Triangular matrices, similar matrices, diagonalizable matrices.
Now, given a matrix \(A\) we have two new problems:
Now we have to work on the harder problem
Example. One type of matrix where the eigenvalues are easy to identify are diagonal matrices, for example
\[\Lambda = \begin{bmatrix} -1 & 0 & 0\\ 0 & 2 & 0\\ 0 & 0 & 5\end{bmatrix}\]
The standard basis vectors in \(\mathbb{R}^{3}\) are all eigenvectors of \(\Lambda\), and the eigenvalues of \(\Lambda\) are \(-1,2,\) and \(5\).
Theorem. Let \(A\) be a square matrix. The following are equivalent:
Example. Assume there is a number \(\lambda\in\R\) such that
\[\begin{bmatrix}1 & -1\\ 1 & 1\end{bmatrix} - \lambda\begin{bmatrix}1 & 0\\ 0 & 1\end{bmatrix} = \begin{bmatrix} 1-\lambda & -1\\ 1 & 1-\lambda\end{bmatrix}\]
has dependent columns. Then there is a constant \(c\) such that
\[c\begin{bmatrix} 1-\lambda\\1\end{bmatrix} = \begin{bmatrix} -1\\ 1-\lambda \end{bmatrix}\]
This means \(c=1-\lambda\), and hence \((1-\lambda)^2=-1\), but this is false.
This matrix has no eigenvalues!
Notice: All triangular matrices are SQUARE!
Definition. An \(n\times n\) matrix \(A\) is lower triangular if for every \(i,j\) such that \(1\leq i<j\leq n\) the entry of \(A\) in row \(i\) column \(j\) is zero.

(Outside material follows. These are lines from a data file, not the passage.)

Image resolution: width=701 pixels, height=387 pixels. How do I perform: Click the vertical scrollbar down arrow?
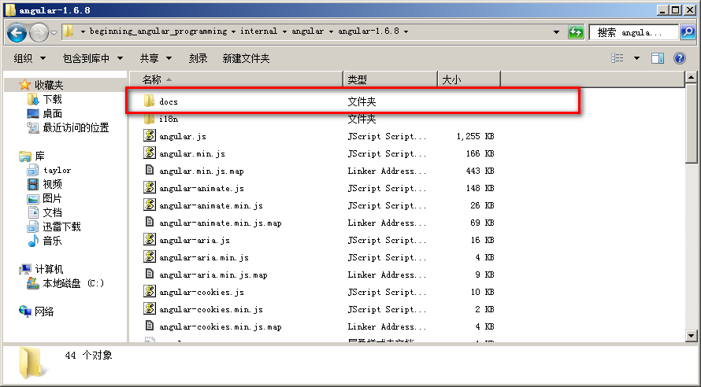(x=691, y=336)
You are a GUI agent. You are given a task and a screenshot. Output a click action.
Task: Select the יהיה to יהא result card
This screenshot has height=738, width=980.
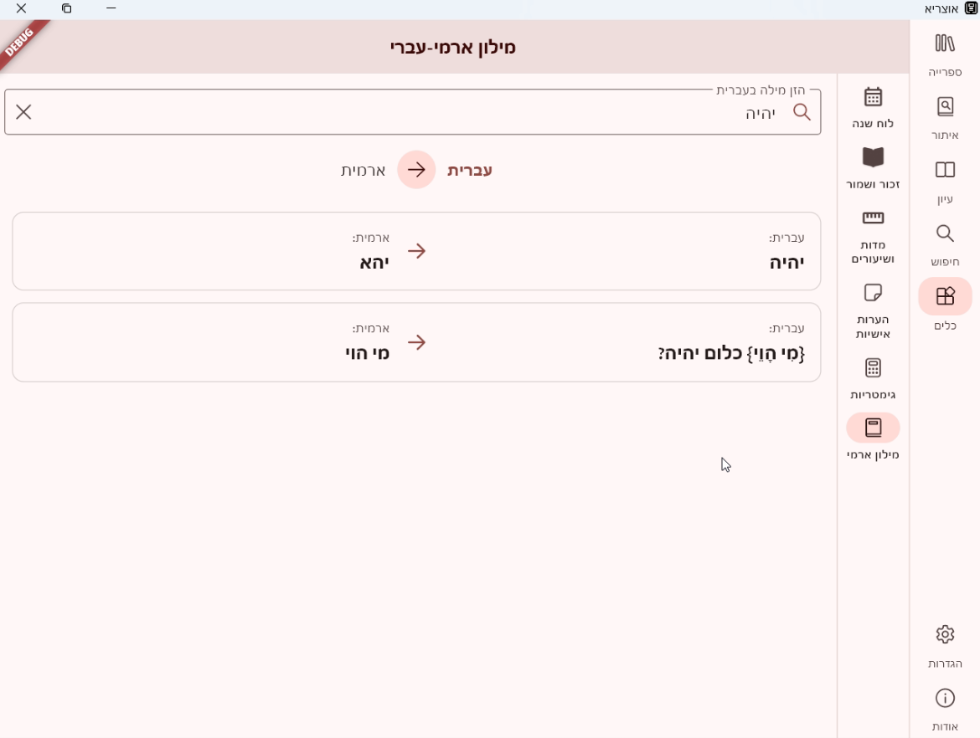click(x=416, y=251)
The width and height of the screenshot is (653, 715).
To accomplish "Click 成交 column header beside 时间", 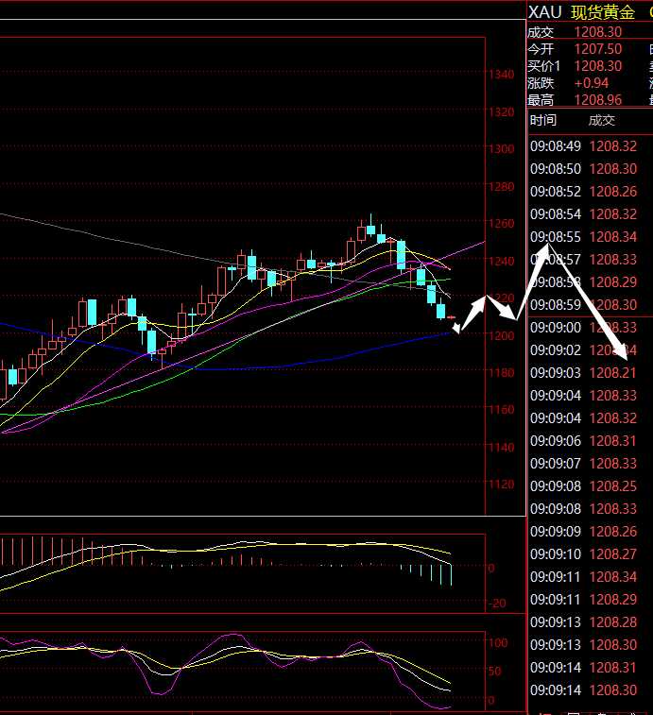I will 602,120.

A square matrix \(A\) is upper triangular if \(A^{\top}\) is lower triangular.
Examples.
\(\begin{bmatrix}1 & 0 & 0\\ 1 & 2 & 0\\ 1 & -2 & 0.2\end{bmatrix}\) is lower triangular
\(\begin{bmatrix}1 & 1 & -1\\ 0 & 1 & 0\\ 0 & 0 & -0.2\end{bmatrix}\) is upper triangular
\(\begin{bmatrix}2 & -3 & 0\\ 0 & 0 & 0\\ 0 & 0 & -0.2\end{bmatrix}\) is upper triangular.
\(\begin{bmatrix} 0 & 1\\ 0 & 1\end{bmatrix}\) is upper triangular.
\(\begin{bmatrix}1 & 0 & 0\\ 0 & -1 & 0\\ 0 & 0 & 0\end{bmatrix}\) is upper triangular and lower triangular.
\(\begin{bmatrix} 3 & 2 & 0 & 0\\ 3 & 1 & 4 & 0 \\ 0 & -2 & 3 & 1\\ 0 & 0 & 1 & -2\end{bmatrix}\) is not upper triangular or lower triangular.
Definition. If a square matrix \(A\) is both upper triangular and lower triangular, then we say that \(A\) is a diagonal matrix.
A square matrix is diagonal if and only if the only nonzero entries in the matrix are on the main diagonal. The zero matrix and the identity matrix are two examples of diagonal matrices.
Diagonal matrix
Theorem. A triangular matrix \(A\) is invertible if and only if all of the entries on the main diagonal are nonzero.
Proof.
Note that an invertible upper triangular matrix has the form
\[\begin{bmatrix}d_{1} & \ast & \ast & \cdots & \ast\\ 0 & d_{2} & \ast & \cdots & \ast\\ 0 & 0 & d_{3} & \cdots & \ast\\[-1ex] \vdots & \vdots & & \ddots & \vdots\\ 0 & 0 & \cdots & \cdots & d_{n}\end{bmatrix}\]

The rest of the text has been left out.